--- PROBLEM TO WORK ON ---
Continue the post below about organizing Flyy's first offline gamification event, starting after its final sentence.

--- Start of PAGE ---

Updated: Nov 29, 2022

I’ve had many people ask, “Organising an event must be so much fun, right?”. Yes, it is but rather, a mixed feeling.


There’s this gush of emotions. You experience excitement, worry, uncertainty, hope and a constant itch to ensure everything is perfect!


That’s why I won’t make Flyy’s first-ever offline event, a Masterclass on Gamification by Somnath Meher (Product Leader, Zynga India), just about the topic and numbers.


Instead, I’m going to keep it raw.


I’ll tell you all about behind-the-scenes stories on how we as a team made sure that we delivered a meaningful meetup for our product managers/designers/gamification enthusiasts.


Let’s dive in, shall we?


1 Week Before Our Gamification Event


“Hey! Share the event post with me, I’ll share it with my LinkedIn network”, said Vaishnavi and I’ve to tell you that it really made me happy.


Because in my past work experience, it was usually just the marketing team who’d promote an event. The other teams would do only when approached multiple times.


And here I was, being proactively asked by our Product Ninja for the event collaterals.



Flyy-Gamification-Event-1-Week

Soon, even other team members began to repost my event post on LinkedIn and this gesture was enough to say that we were in it together.

--- End of PAGE ---
--- Start of DATA ---

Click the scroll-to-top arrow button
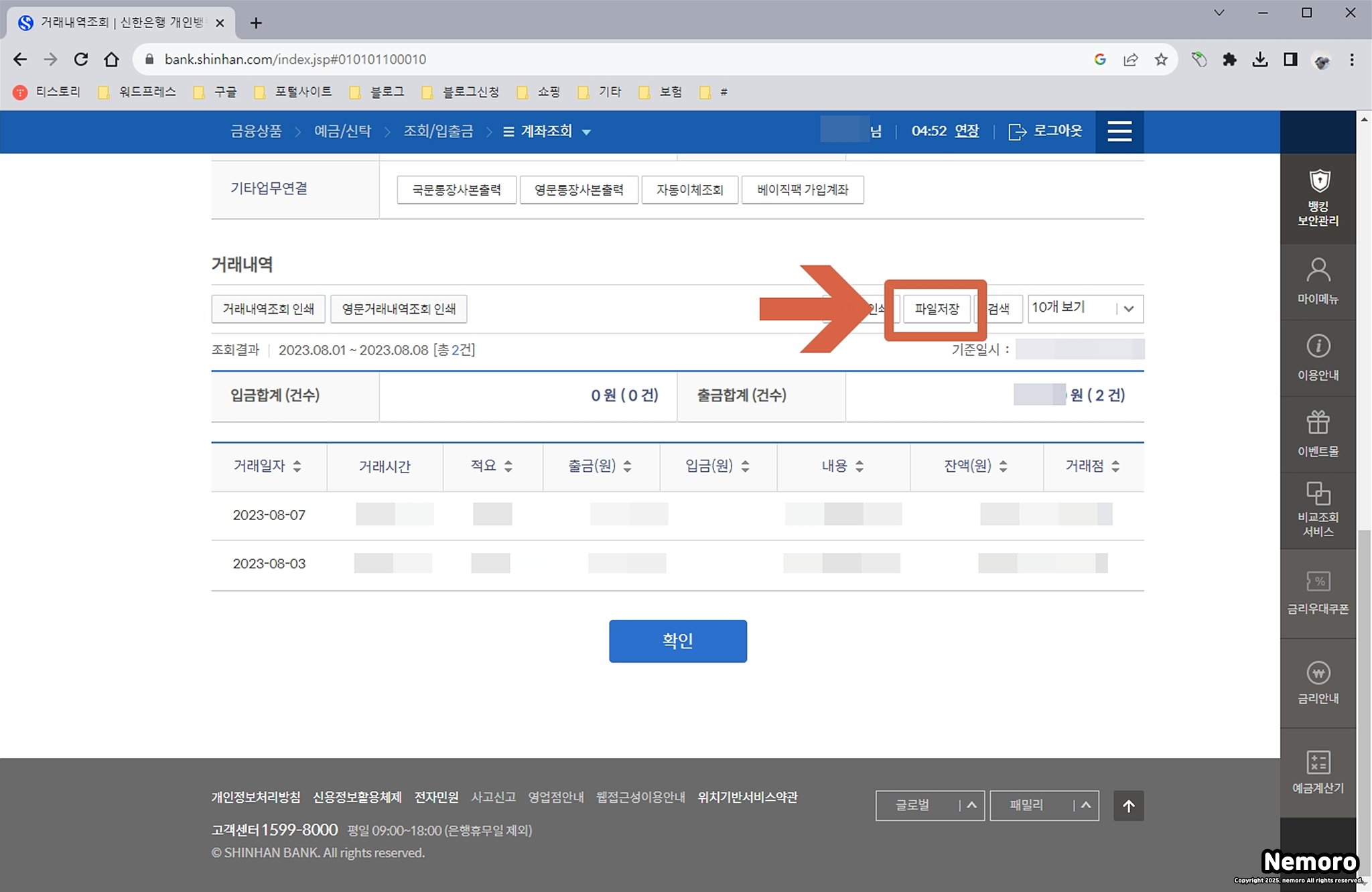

--- End of DATA ---

--- WRITTEN REPLY ---
1 Day Before Our Gamification Event


It was a Friday afternoon. Vaishnavi, Aadhi (Sales Ninja) and I roamed around Koramangala streets, curating all the things we needed for event logistics.


Thanks to our CEO, Sunny, we knew exactly where we had to go looking for them. So all we had to do was finalise the items and leave them for Saroj to collect afterwards.


Later that evening, our office was filled with laughter and echos as our Design Ninja, Prakash set up a projector and mic.


One after the other, we all spoke in mic, as though trying to embrace a hidden anchor in us and just like that, we were ready to roll for the event day.



Flyy-Gamification-Event-1-Day

D-Day


The day we’d all been waiting for finally arrived on Saturday. Our gamification meetup co-organised by HelloMeets (a startup community that organises meetups) was to start at 11 AM.


We reached the office at 10 AM and started setting our office space up to welcome attendees. Chairs were moved, water bottles were kept, tea was served and snacks waited.


Next, all we did was eagerly wait for 90+ registrants to actually show up.


I use the word “actually” because let’s face it. This was our very first offline meetup. Were we nervous? Big time! Was it because we were under-prepared?


No! In fact, we were over-prepared to make sure everything runs smoothly. So what was that about? It was the turn-up ratio.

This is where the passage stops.